### Work to complete
Each record below needs to be written out exactly as it appears.

[Collected data entries]
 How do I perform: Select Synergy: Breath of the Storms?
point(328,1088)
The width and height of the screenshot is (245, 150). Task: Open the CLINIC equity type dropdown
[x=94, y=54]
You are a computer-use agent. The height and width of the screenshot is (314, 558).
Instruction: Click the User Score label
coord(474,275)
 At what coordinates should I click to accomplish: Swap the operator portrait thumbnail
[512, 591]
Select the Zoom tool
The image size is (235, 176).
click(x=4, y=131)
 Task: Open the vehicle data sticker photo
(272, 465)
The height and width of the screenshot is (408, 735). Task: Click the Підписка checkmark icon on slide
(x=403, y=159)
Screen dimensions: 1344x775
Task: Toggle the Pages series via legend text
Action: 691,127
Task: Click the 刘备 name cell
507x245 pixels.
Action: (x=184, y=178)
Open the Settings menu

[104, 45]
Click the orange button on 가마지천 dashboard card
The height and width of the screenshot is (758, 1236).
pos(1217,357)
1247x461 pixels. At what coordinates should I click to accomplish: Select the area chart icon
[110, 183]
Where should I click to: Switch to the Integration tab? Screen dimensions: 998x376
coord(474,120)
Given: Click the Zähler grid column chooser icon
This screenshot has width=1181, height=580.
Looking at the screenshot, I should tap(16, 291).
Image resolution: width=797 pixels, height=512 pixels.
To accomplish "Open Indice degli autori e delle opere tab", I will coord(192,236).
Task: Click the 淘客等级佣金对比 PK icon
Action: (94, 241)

### Task answer
 How do I perform: Select Synergy: Breath of the Storms?
point(328,1088)
The width and height of the screenshot is (245, 150). Task: Open the CLINIC equity type dropdown
[x=94, y=54]
You are a computer-use agent. The height and width of the screenshot is (314, 558).
Instruction: Click the User Score label
coord(474,275)
 At what coordinates should I click to accomplish: Swap the operator portrait thumbnail
[512, 591]
Select the Zoom tool
The image size is (235, 176).
click(x=4, y=131)
 Task: Open the vehicle data sticker photo
(272, 465)
The height and width of the screenshot is (408, 735). Task: Click the Підписка checkmark icon on slide
(x=403, y=159)
Screen dimensions: 1344x775
Task: Toggle the Pages series via legend text
Action: 691,127
Task: Click the 刘备 name cell
507x245 pixels.
Action: (x=184, y=178)
Open the Settings menu

[104, 45]
Click the orange button on 가마지천 dashboard card
The height and width of the screenshot is (758, 1236).
pos(1217,357)
1247x461 pixels. At what coordinates should I click to accomplish: Select the area chart icon
[110, 183]
Where should I click to: Switch to the Integration tab? Screen dimensions: 998x376
coord(474,120)
Given: Click the Zähler grid column chooser icon
This screenshot has width=1181, height=580.
Looking at the screenshot, I should tap(16, 291).
Image resolution: width=797 pixels, height=512 pixels.
To accomplish "Open Indice degli autori e delle opere tab", I will coord(192,236).
Task: Click the 淘客等级佣金对比 PK icon
Action: (94, 241)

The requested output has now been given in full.